Write about anything that comes to your mind. This is how you can release your inner demons. Or angels.
You can complain about your husband, write about how much your best friend can be such a bitch sometimes, how Covid19 is impacting on your life, how we may colonize other Earth-like planets, your ‘To Do’ list or lists, things you would love to accomplish or, simply, about your surroundings.
For example: “I am sitting here with my notebook on a beautiful morning surrounded by birds chirping and the mountain ranges waking up, I am about to make my first cup of coffee. I want to remember this peaceful morning…”
You get it. Write anything. Because you will get into the flow and who knows what may come out. What problems you may solve. What decisions you may make.
The technique is used to help with the writers’ block after all.
And where better to produce these pages than while you are boiling your first cup of coffee, in front of a tent, solitary, camping. Or while taking a break on your next hike.
Take that notebook and a pen and let your hand go. Let it write and explore what you are really thinking about.
Remember the quote by Joan Didion: “I don’t know what I think until I write it down.”
I believe that most of us are those people.
We live in a busy world, flooded by information.
Longhand writing helps us focus our mind.
Let me make a confession here. Being that I am a busy mom, my schedule can be unpredictable, so I don’t do the morning brain dump necessarily in the morning. I do it whenever. My notebook is almost always with me. Whenever I have a few minutes, I sit down and write.
And Keep on Walking
Now, go for that walk from the beginning of this article and clear your head.
If you are with company, that’s fine too, but a meditative, solitary walk is better.
I once did a 4-hour silent walking retreat, while still walking with a group of 30 people around me and it can be done. It takes a while to get used to it, but maybe your companion would like to do a meditative self love walk too. A retreat for both of your minds.

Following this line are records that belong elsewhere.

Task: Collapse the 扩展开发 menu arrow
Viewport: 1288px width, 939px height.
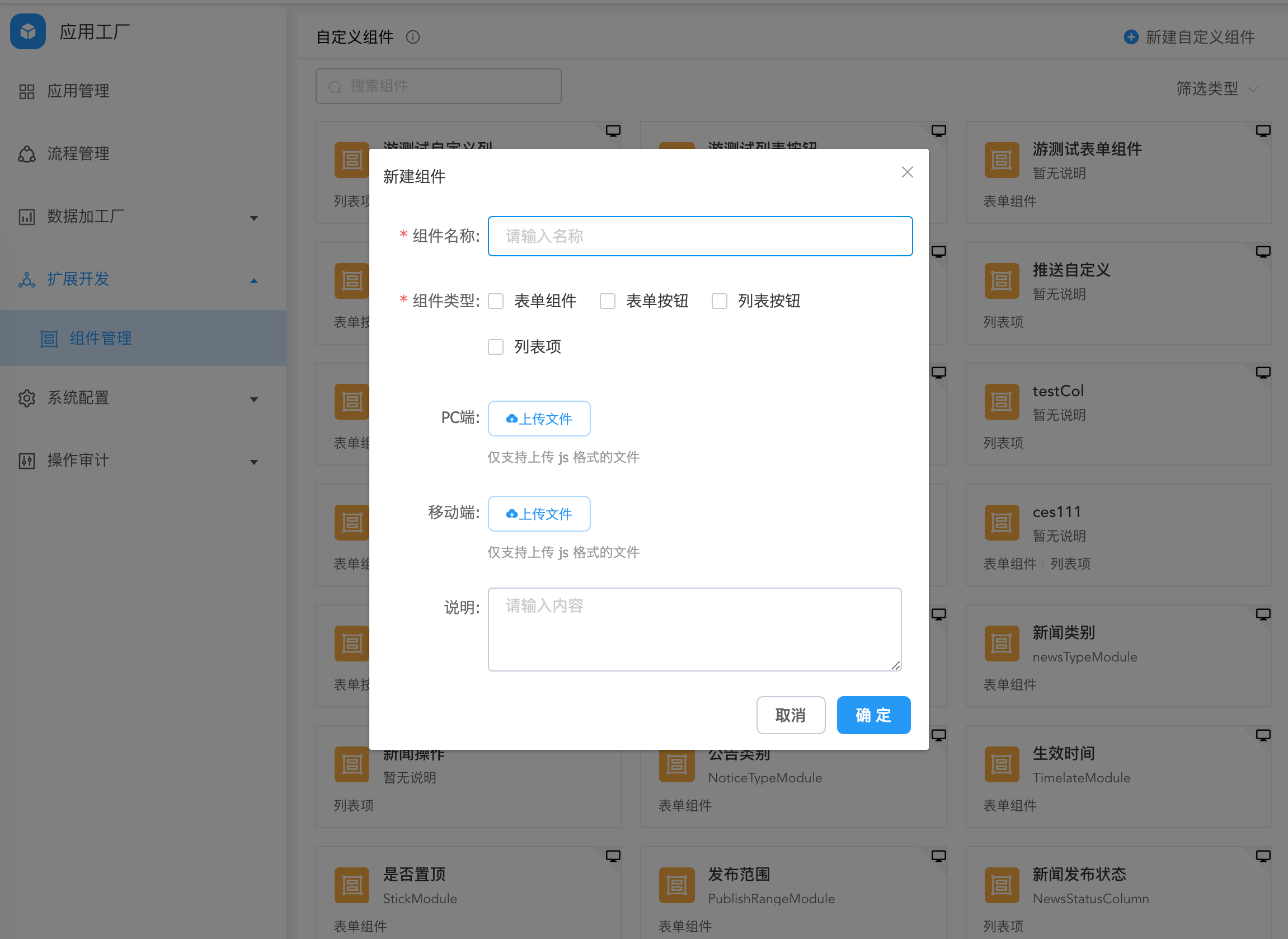Action: [x=254, y=280]
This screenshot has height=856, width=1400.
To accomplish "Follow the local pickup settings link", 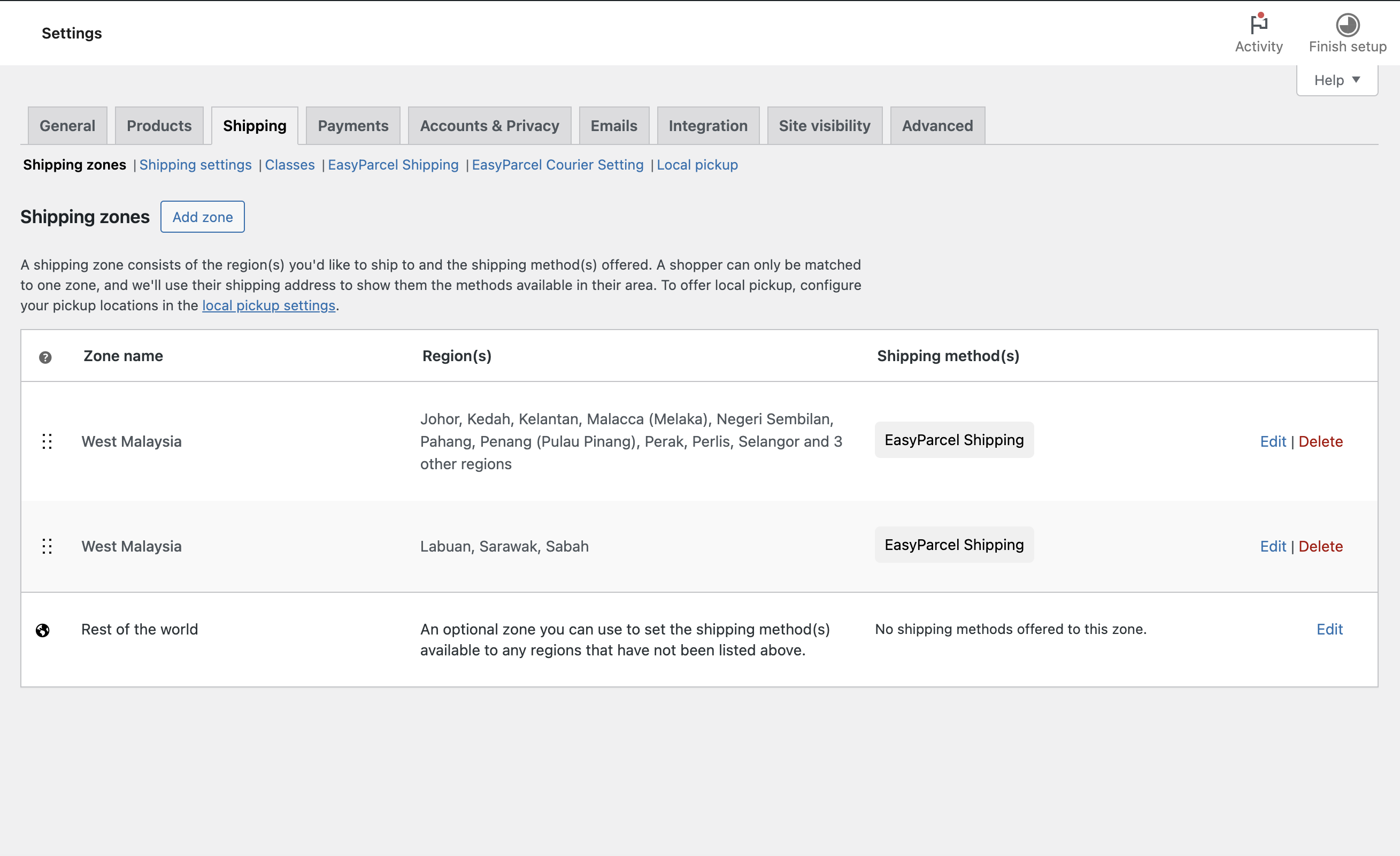I will (269, 305).
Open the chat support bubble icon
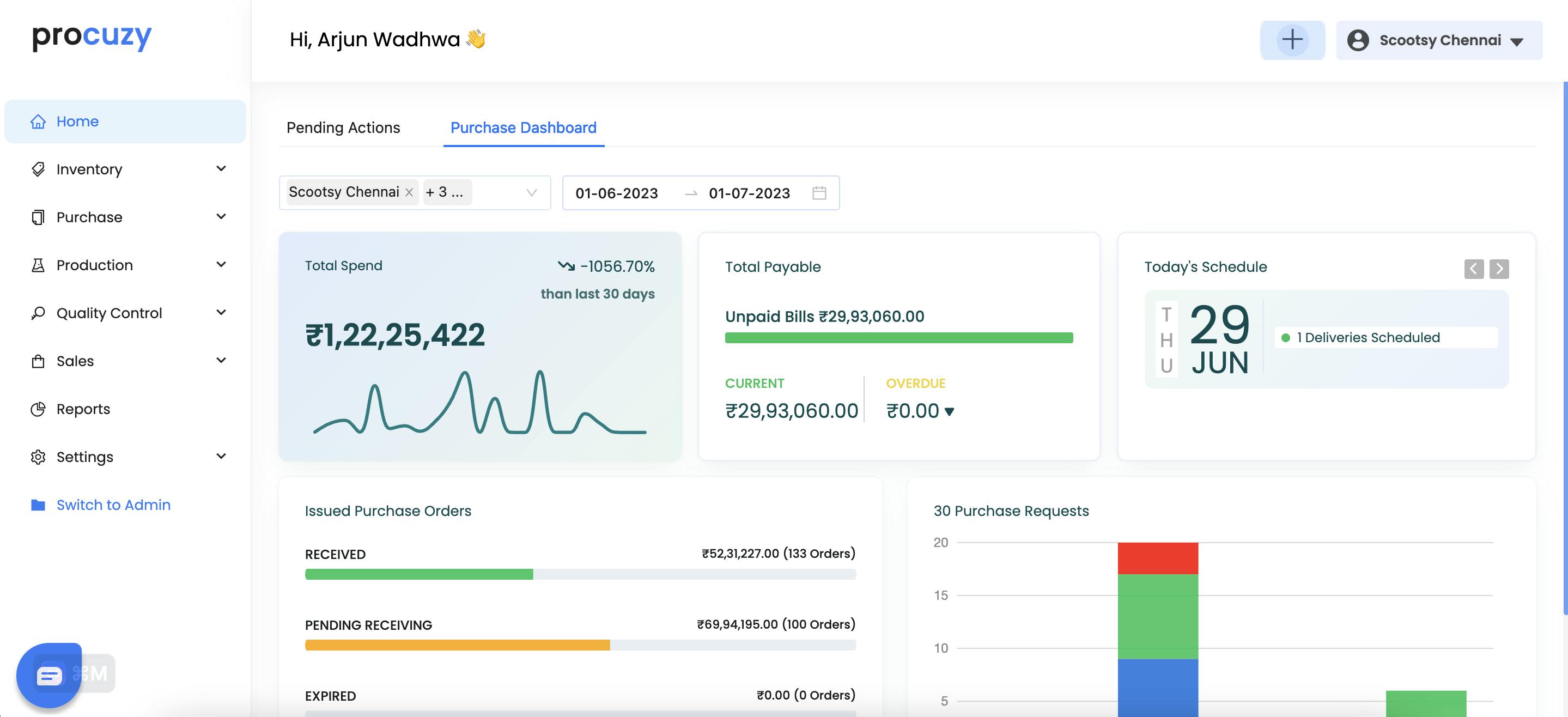This screenshot has width=1568, height=717. pos(48,675)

You don’t even have to consciously think, but rather surrender yourself to ‘the now’.
We have all experienced it in the wild, the feeling that there is nowhere you have to be, nothing you have to do.
You can do wonders for yourself with a mindset like that.
Just imagine the self love you can give yourself on this kind of retreat, when there are no other distractions around you.
Just you, with your cleared mind, in a stable mood provided by nature. And your notebook.
You don’t have to check your social media, your latest report, your stats of any kind. You don’t have to answer phone calls or messages.
You can sit down and start writing.
Who knows where it might take you.
You may end up:
- Writing a “To Not Do” List;
- Reaffirming your values in writing;
- Jotting down Your Secrets of Adulthood
- Reexamining your FOMO (I have it, you have it, we all have it)
- Analyzing Your Strengths or Self Improvement Areas
- Writing down your Life Vision. Using present tense.
It is a perfect time to visualize your perfect life. Let your imagination flow. Let your brain and heart tell you what is really important to you.
That list won’t be the same if you write it out after the self love retreat or in your office after a busy day.
Self Love is Always Our First Step to Good Living
Does this type of self love retreat sound like something that could be of use to you and your busy mind?
Isn’t quieting our mind one of the main reasons we want to disappear into the wilds, to make that primal connection in the first place?
A notebook can help you honor it.
It will also help you relieve it again and again when you are cooped up in your city apartment, waiting to become a natural part of this beautiful planet again.